- _Prompt_
Every record must be repeated exactly; omit any pictures they contain.

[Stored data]
----------
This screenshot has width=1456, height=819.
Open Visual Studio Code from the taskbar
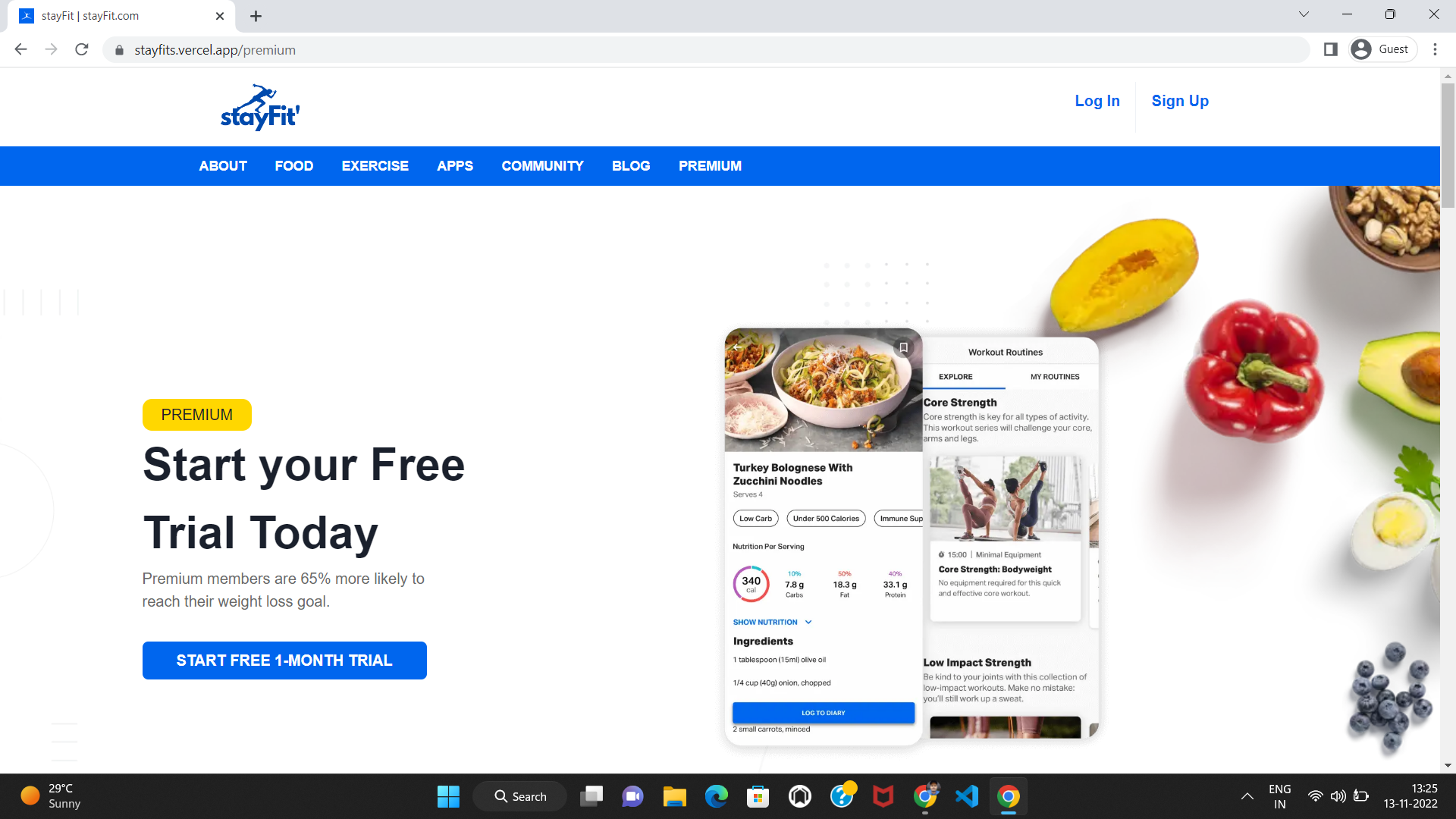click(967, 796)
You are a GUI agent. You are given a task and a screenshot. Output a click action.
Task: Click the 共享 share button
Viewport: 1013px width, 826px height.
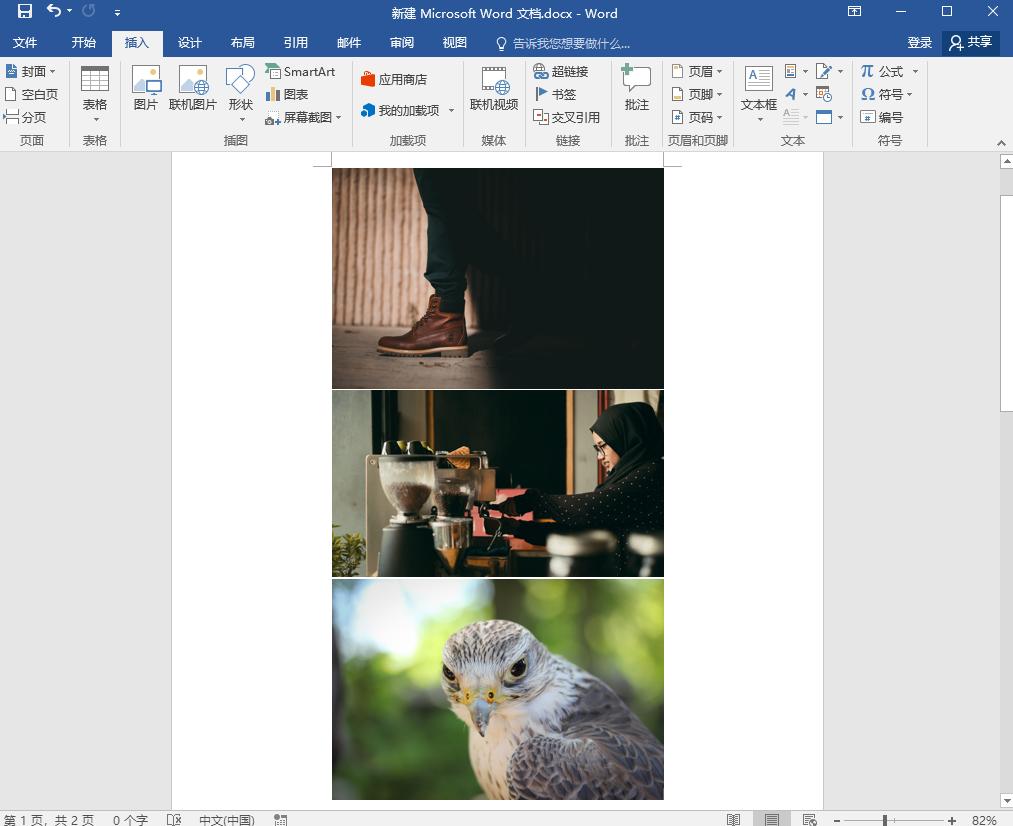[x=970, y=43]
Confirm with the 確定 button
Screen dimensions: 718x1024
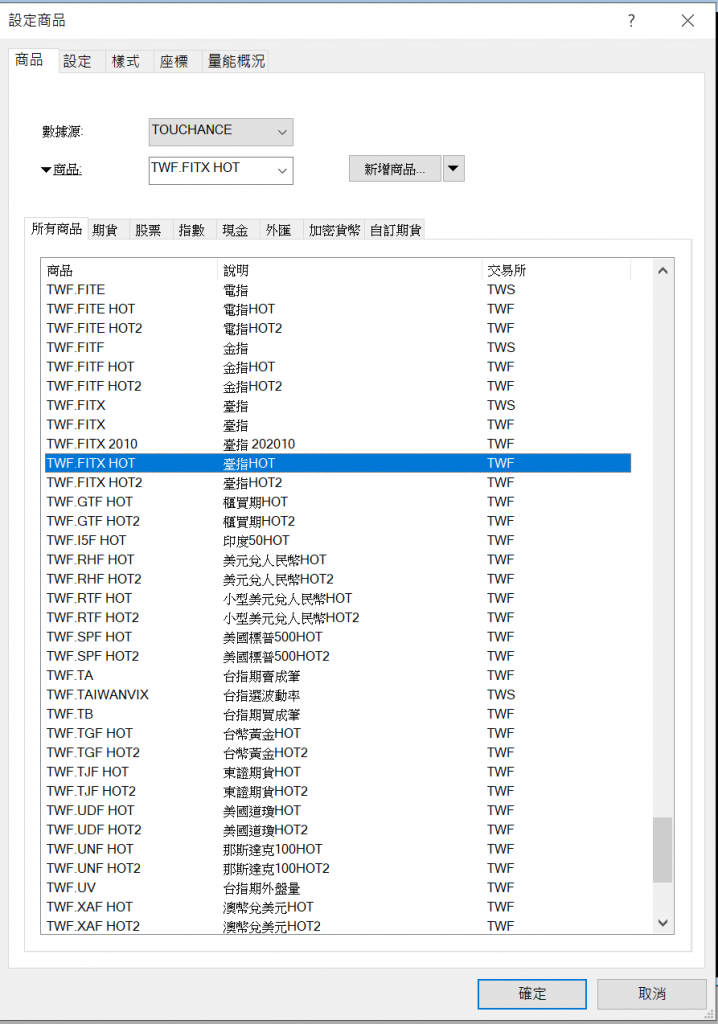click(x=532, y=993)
----------
- _Result for this exercise_
This screenshot has width=1456, height=819.
Open Visual Studio Code from the taskbar
click(967, 796)
You are a GUI agent. You are given a task and a screenshot. Output a click action.
Task: Click the 共享 share button
Viewport: 1013px width, 826px height.
[x=970, y=43]
Confirm with the 確定 button
Screen dimensions: 718x1024
click(x=532, y=993)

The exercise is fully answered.